Below is some data. Retype exactly the lines starting at the one with "Image resolution: width=536" and ending at the one with "This screenshot has height=447, width=739.".

SUPPLIED DATA ▸
☆ ☆ ☆ ☆ ☆ ☆ ☆

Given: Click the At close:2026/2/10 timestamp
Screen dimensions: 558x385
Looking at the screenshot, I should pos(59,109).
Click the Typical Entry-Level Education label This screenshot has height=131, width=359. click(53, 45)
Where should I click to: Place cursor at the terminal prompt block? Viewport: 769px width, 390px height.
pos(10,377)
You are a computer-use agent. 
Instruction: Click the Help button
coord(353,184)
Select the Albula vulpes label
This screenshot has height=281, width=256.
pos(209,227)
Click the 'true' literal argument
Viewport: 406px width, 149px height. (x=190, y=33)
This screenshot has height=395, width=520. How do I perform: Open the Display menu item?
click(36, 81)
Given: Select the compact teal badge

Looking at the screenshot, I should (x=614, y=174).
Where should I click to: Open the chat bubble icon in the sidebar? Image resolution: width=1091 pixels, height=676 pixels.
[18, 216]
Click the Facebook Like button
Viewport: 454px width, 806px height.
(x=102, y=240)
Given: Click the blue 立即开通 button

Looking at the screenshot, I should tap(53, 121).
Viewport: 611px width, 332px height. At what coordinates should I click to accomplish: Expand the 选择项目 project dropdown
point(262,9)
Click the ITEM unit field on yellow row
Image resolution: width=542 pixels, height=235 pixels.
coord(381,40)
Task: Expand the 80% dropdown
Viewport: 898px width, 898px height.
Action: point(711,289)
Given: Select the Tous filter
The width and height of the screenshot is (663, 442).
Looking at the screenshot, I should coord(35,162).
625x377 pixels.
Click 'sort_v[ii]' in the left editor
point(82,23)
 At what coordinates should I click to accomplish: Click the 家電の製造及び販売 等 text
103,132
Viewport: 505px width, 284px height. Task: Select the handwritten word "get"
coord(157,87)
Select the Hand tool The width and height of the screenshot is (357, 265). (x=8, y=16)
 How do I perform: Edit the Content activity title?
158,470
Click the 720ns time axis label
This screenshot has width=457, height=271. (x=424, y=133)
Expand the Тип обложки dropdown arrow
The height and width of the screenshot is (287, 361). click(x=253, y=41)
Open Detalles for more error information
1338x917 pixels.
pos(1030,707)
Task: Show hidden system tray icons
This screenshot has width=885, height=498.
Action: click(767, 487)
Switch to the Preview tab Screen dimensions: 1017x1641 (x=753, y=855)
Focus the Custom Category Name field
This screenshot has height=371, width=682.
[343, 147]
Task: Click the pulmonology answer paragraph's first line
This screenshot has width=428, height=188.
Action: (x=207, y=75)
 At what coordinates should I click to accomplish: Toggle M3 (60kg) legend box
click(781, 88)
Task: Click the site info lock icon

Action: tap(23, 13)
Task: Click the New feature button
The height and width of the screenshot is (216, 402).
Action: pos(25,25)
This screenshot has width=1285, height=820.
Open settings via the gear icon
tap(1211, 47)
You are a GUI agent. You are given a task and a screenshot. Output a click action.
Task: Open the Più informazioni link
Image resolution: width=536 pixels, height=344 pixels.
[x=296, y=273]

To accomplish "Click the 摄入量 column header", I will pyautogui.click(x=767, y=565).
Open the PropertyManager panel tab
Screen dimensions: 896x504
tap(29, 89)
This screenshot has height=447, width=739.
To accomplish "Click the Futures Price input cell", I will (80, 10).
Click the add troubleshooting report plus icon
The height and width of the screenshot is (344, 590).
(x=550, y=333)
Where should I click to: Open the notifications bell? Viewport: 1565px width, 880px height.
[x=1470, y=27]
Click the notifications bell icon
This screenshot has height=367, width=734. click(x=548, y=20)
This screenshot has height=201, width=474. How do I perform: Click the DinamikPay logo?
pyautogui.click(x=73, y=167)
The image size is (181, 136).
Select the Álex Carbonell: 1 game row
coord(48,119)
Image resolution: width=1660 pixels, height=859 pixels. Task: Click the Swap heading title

☆ ☆ ☆ ☆ ☆ ☆ ☆

WRITTEN SOLUTION ▸
Image resolution: width=536 pixels, height=344 pixels.
[x=296, y=273]

To accomplish "Click the 摄入量 column header", I will pyautogui.click(x=767, y=565).
Open the PropertyManager panel tab
Screen dimensions: 896x504
tap(29, 89)
This screenshot has height=447, width=739.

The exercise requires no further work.